Presentation: 7 out of 10
Creativity: 6 out of 10
Utility: 6 out of 10

Get This If: You're looking for a set of simple, minimalist rules for running fantasy adventures (or just looking for ideas to add to one you're already using)
Don't Get This If: You prefer "crunchier" rules systems or already have a set of minimalist rules you're happy with


  1. A very fair review, I think.

    I was more dismissive of Dungeonslayers, but am now encouraged to look at it again.

  2. I have to agree with Timeshadows that it was a very fair review.

    And as the person who did the bulk of the translation I can tell you it wasn't as easy as I first thought and although we had a couple of native speakers to help us, a few strange translations sneaked into the final version.
    And you may "thank" me for the spell's cooldown. Alas I just couldn't come up with a better translation.

    By the way, Christian recently released another 1-page adventure and a basic gamemaster screen on the DS site, you may want to check out.

  3. I looked this over a while back and I've got to say that I think I'm glad I didn't discover Dungeonslayers before I discovered the retro-clones.

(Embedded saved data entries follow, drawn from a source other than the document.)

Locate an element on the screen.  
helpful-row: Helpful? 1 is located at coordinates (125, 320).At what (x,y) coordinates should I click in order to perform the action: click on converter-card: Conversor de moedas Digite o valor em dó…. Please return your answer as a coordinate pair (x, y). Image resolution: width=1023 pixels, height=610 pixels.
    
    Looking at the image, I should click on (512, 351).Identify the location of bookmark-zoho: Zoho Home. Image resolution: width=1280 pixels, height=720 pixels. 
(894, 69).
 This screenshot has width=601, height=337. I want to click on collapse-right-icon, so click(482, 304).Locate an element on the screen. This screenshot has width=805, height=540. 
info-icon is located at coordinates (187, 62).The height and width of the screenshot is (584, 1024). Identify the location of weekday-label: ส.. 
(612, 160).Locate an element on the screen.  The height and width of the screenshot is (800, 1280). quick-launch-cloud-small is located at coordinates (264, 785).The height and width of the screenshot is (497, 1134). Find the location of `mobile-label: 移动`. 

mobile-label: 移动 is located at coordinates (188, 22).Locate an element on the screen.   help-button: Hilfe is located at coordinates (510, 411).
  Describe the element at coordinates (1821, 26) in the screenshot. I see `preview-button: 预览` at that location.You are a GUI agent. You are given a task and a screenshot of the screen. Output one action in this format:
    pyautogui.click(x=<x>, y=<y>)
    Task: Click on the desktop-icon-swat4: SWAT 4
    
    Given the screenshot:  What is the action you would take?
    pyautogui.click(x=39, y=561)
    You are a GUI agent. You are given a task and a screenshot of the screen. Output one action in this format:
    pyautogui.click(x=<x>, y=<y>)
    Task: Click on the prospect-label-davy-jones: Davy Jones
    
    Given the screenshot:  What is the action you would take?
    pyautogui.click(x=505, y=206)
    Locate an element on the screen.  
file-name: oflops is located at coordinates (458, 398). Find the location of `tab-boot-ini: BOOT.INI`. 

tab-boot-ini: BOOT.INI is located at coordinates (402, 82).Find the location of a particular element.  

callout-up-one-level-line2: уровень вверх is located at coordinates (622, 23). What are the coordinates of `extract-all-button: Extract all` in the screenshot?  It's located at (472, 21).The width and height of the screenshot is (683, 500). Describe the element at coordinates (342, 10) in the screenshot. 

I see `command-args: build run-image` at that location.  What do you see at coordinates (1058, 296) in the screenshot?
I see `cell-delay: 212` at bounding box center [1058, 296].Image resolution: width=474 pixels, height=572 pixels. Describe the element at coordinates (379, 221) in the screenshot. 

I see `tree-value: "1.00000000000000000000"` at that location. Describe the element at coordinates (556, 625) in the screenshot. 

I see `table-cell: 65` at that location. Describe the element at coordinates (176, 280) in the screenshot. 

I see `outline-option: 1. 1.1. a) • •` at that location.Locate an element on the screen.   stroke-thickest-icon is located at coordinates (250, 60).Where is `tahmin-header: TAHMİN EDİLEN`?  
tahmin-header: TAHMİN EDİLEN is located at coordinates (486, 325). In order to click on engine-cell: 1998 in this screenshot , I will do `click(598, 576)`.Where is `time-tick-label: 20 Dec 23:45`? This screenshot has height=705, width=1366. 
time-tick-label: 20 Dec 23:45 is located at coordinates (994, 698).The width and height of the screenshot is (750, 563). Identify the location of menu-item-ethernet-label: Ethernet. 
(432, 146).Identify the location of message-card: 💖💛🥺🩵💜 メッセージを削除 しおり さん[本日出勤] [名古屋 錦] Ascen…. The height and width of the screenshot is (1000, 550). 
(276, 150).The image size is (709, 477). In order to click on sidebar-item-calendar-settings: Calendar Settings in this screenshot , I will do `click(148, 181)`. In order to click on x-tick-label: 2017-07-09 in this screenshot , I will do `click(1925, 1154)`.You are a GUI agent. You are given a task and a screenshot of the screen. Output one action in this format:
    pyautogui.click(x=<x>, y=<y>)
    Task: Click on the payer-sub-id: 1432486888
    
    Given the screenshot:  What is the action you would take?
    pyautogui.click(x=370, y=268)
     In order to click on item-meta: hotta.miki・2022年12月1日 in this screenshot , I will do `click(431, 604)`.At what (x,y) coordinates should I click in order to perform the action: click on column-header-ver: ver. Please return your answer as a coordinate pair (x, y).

I may very well have gone with Dungeonslayers.

    There's a lot there mechanically that I don't really care for, but it is simple and straightforward and open enough to allow all the old-schooling you could want.

    I'll be sticking with the retro-clones, and anyone I introduce to the hobby will be introduced to the retro-clones. But Dungeonslayers does look like it's got a lot of potential for the sort of gaming that I prefer. Many of the newer-version games don't.

  4. There's tons of support material on the German site ( if you've got the language skillz. A 3.5 update of the rules (haven't looked at what's different yet), 5 more Dungeons 2 Go, weapon & armor supplement, firearms rules, and a lot more. Sadly the "Map Pack" that looked very exciting turned out to be three sheets of blank graph paper with different textures :/

    Looks like this system is being enthusiastically supported in its native tongue.

  5. "Old-fashioned" isn't a bad name for it. But the warm fuzzy feeling you get from "old school" has gradually drained away from old-fashioned, in the last few years. Now you have to specify "good old-fashioned" to get the warm fuzzies.